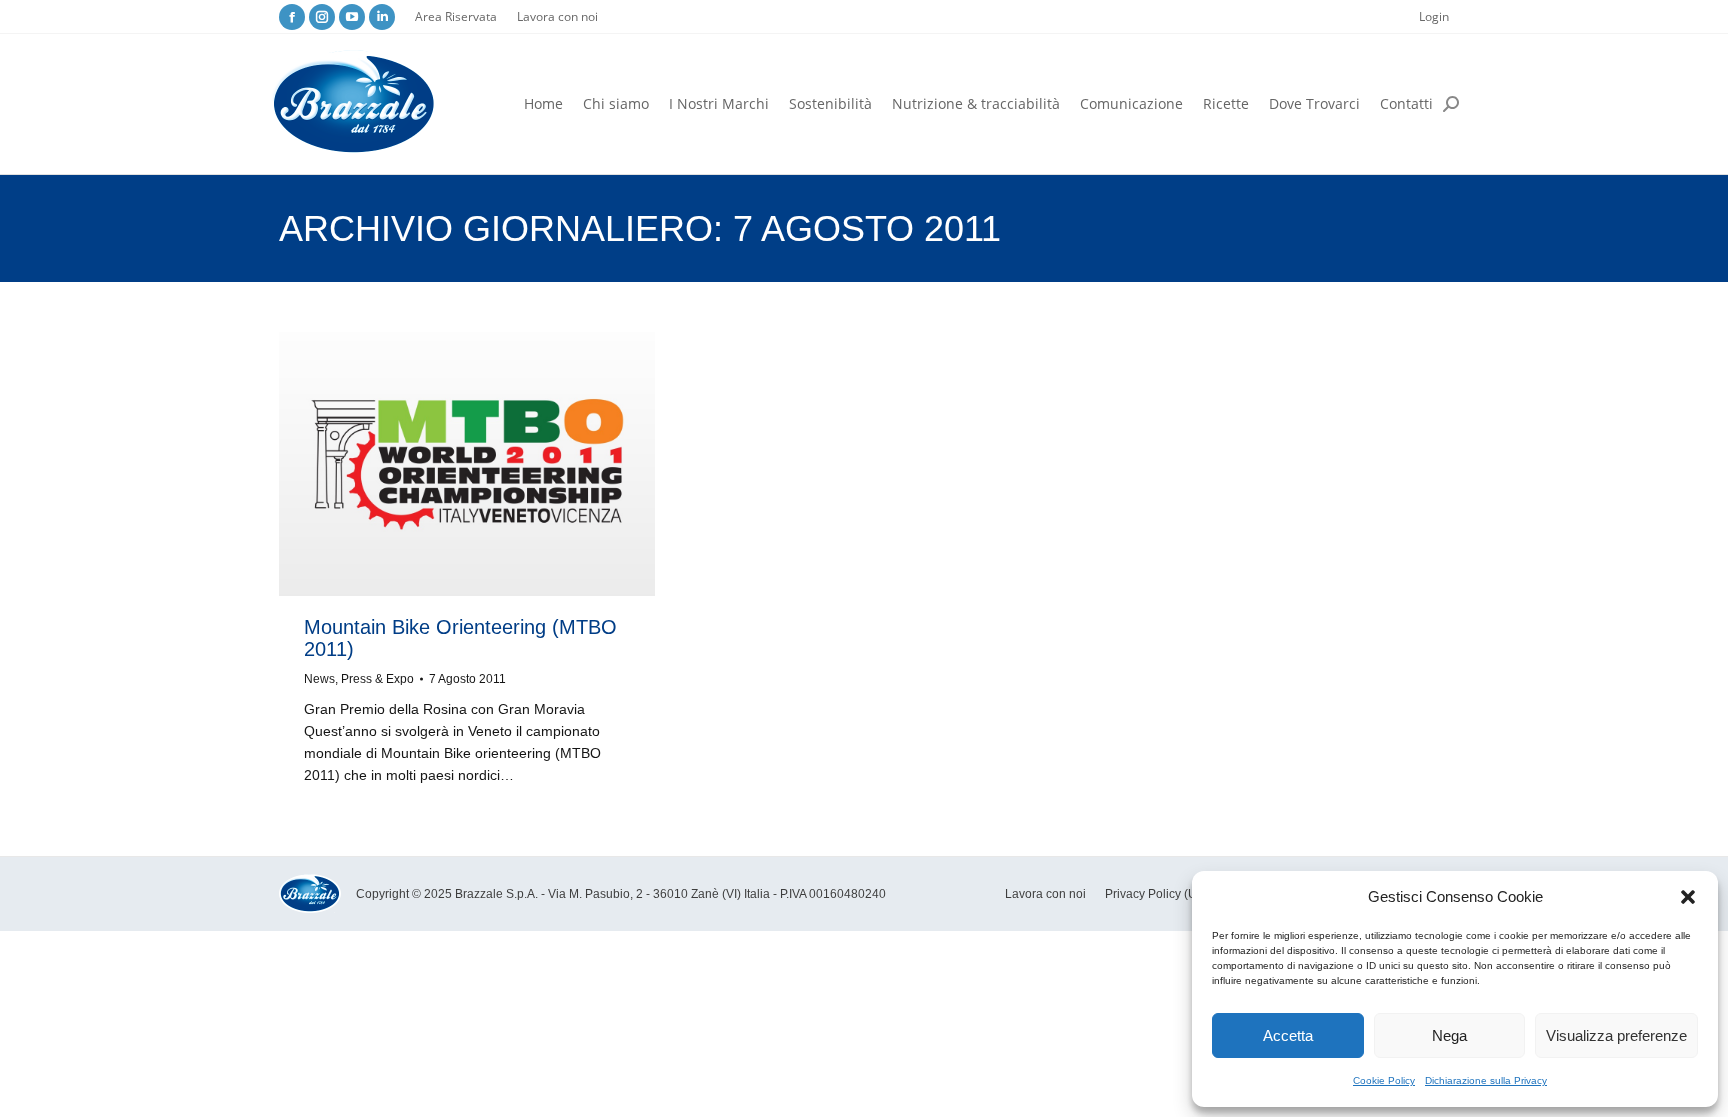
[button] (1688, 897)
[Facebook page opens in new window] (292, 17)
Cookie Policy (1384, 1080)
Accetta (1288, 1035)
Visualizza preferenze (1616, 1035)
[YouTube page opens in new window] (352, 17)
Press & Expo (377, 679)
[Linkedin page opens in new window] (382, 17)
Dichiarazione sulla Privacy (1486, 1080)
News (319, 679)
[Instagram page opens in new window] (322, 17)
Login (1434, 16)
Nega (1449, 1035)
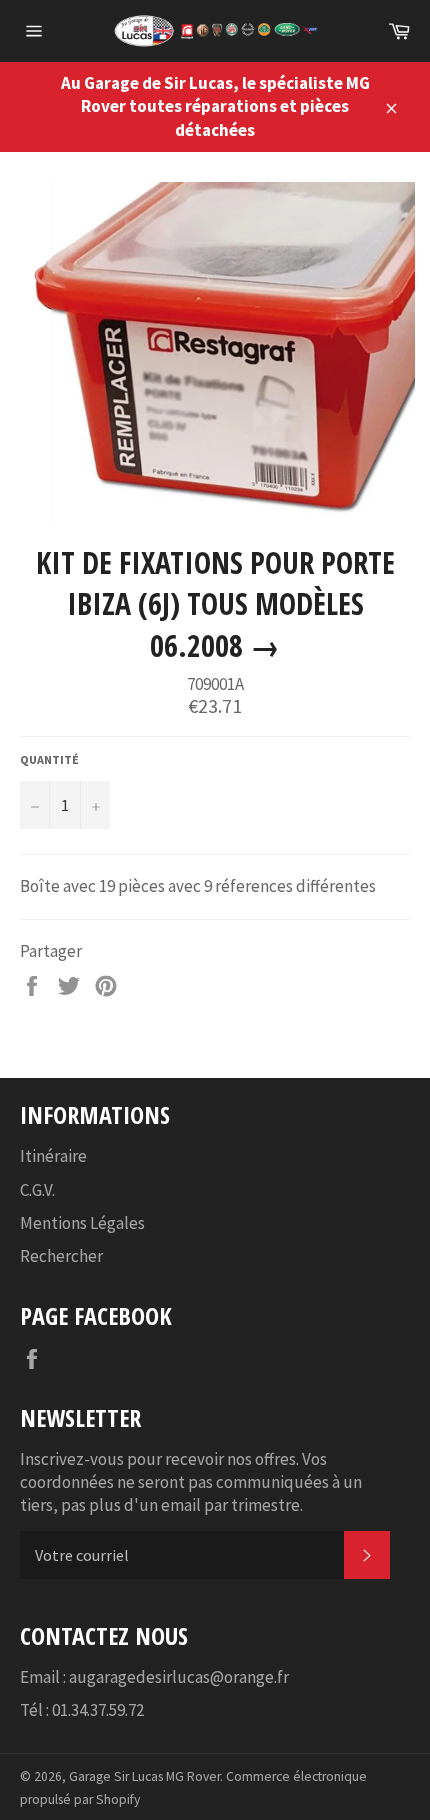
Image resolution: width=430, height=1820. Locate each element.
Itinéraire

**WHAT THE TASK REQUIRES**: Drop every picture, then write out the remaining entries above exactly as they appear.

**ANSWER SECTION**:
[button] (1688, 897)
[Facebook page opens in new window] (292, 17)
Cookie Policy (1384, 1080)
Accetta (1288, 1035)
Visualizza preferenze (1616, 1035)
[YouTube page opens in new window] (352, 17)
Press & Expo (377, 679)
[Linkedin page opens in new window] (382, 17)
Dichiarazione sulla Privacy (1486, 1080)
News (319, 679)
[Instagram page opens in new window] (322, 17)
Login (1434, 16)
Nega (1449, 1035)
Image resolution: width=430, height=1820. Locate each element.
Itinéraire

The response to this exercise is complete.